• [Work instructions] Begin at the line below that has "441x199 pixels." and stop after the line that has "Task: Click the Открыть проект link". Please restate only those lines, word for word.

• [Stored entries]
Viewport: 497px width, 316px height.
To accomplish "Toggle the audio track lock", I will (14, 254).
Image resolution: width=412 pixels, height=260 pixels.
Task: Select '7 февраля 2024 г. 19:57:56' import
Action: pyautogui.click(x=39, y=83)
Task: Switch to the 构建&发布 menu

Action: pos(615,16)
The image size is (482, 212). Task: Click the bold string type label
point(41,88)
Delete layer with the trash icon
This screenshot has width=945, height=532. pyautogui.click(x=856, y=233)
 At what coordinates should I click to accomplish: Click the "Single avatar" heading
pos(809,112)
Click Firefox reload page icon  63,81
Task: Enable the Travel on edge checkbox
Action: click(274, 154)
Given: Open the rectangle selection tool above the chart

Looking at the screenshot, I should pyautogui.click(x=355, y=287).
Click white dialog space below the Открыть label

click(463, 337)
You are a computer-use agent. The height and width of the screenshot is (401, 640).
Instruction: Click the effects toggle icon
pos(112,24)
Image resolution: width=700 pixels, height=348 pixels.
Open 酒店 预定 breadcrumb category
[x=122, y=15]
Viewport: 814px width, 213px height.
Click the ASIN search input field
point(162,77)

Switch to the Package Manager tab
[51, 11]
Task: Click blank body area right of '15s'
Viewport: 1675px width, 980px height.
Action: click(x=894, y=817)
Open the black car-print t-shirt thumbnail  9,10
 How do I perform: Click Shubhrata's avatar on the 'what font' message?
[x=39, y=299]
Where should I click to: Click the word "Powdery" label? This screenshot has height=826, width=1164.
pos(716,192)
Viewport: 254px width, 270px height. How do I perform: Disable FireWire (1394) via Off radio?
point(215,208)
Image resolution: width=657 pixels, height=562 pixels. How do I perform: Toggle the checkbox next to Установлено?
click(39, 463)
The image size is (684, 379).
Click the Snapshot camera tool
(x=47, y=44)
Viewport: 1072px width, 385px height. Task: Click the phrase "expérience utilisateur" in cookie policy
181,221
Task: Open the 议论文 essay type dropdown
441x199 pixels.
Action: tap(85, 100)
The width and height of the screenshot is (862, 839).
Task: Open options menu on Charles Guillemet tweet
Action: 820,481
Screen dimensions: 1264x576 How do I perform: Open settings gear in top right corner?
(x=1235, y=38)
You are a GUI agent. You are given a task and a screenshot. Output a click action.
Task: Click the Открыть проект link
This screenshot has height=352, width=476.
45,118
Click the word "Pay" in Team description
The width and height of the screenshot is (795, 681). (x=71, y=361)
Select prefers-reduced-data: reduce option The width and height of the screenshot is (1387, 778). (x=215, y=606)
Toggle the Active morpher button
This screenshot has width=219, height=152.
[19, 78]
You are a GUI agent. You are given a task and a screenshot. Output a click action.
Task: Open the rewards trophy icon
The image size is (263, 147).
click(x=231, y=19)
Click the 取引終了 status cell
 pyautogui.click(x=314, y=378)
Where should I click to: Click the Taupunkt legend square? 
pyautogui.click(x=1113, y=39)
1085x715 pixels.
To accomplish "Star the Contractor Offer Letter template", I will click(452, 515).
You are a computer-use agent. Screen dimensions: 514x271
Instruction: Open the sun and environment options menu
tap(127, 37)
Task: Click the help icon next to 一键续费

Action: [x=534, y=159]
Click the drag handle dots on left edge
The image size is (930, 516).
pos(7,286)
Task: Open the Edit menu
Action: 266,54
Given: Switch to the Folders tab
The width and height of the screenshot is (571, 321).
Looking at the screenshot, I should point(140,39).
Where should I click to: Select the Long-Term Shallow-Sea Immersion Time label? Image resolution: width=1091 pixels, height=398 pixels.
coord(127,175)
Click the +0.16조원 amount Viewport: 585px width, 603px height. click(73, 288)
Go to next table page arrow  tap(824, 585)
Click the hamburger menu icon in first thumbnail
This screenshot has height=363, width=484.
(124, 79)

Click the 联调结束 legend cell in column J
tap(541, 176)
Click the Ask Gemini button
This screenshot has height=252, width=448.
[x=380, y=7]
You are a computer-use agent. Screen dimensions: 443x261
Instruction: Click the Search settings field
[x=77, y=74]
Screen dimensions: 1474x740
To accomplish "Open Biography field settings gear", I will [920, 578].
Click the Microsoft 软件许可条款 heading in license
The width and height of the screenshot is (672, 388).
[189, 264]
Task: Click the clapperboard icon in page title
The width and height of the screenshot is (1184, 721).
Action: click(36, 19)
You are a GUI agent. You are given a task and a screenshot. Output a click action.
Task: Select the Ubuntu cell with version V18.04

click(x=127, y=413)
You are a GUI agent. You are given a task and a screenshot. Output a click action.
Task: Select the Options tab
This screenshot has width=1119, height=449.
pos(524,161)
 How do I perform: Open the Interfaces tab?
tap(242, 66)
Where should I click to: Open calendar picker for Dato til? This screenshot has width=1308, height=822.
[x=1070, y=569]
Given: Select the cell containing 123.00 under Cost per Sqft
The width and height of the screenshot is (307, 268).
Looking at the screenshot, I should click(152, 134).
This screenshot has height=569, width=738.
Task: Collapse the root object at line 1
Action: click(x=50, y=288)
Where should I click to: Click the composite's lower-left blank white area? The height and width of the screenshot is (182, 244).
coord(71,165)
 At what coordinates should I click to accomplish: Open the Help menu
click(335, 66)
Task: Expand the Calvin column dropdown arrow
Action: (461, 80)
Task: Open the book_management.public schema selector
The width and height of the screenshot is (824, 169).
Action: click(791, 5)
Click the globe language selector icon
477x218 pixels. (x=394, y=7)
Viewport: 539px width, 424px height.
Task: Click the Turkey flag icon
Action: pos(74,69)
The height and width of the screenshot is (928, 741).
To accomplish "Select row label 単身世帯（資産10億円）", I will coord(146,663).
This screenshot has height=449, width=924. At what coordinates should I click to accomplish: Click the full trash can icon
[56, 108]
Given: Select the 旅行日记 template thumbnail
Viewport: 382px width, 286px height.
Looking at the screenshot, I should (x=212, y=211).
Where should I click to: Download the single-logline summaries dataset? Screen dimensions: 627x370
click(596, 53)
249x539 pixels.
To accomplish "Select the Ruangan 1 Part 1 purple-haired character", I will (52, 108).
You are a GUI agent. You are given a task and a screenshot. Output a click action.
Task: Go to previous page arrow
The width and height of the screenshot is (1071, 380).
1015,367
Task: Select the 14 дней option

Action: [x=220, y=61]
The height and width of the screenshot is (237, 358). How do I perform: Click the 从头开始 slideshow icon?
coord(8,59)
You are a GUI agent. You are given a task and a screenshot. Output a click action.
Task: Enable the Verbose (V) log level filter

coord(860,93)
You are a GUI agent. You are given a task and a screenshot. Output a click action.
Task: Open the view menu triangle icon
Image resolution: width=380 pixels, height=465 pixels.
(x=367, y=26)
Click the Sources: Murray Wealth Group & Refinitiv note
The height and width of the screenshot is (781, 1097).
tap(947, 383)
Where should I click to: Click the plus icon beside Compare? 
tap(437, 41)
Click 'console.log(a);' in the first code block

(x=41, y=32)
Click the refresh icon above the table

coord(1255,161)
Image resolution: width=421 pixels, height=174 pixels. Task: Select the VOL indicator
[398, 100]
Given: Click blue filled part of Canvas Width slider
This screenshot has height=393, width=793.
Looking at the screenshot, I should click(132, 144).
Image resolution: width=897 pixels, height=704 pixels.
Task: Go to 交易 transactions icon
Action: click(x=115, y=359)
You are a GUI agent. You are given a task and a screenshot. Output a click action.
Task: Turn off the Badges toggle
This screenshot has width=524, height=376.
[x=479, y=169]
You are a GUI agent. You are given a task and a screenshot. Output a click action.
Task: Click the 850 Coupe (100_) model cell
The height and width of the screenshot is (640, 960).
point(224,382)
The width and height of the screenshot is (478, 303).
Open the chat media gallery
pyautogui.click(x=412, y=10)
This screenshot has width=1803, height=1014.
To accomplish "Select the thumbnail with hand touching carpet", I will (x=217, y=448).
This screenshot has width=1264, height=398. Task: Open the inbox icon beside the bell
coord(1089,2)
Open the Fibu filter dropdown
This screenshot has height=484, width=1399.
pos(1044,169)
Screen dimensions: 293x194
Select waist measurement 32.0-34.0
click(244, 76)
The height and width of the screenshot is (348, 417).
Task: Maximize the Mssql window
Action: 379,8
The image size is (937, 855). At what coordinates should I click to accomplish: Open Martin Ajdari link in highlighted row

• [Response below]
441x199 pixels.
Action: tap(85, 100)
The width and height of the screenshot is (862, 839).
Task: Open options menu on Charles Guillemet tweet
Action: 820,481
Screen dimensions: 1264x576 How do I perform: Open settings gear in top right corner?
(x=1235, y=38)
You are a GUI agent. You are given a task and a screenshot. Output a click action.
Task: Click the Открыть проект link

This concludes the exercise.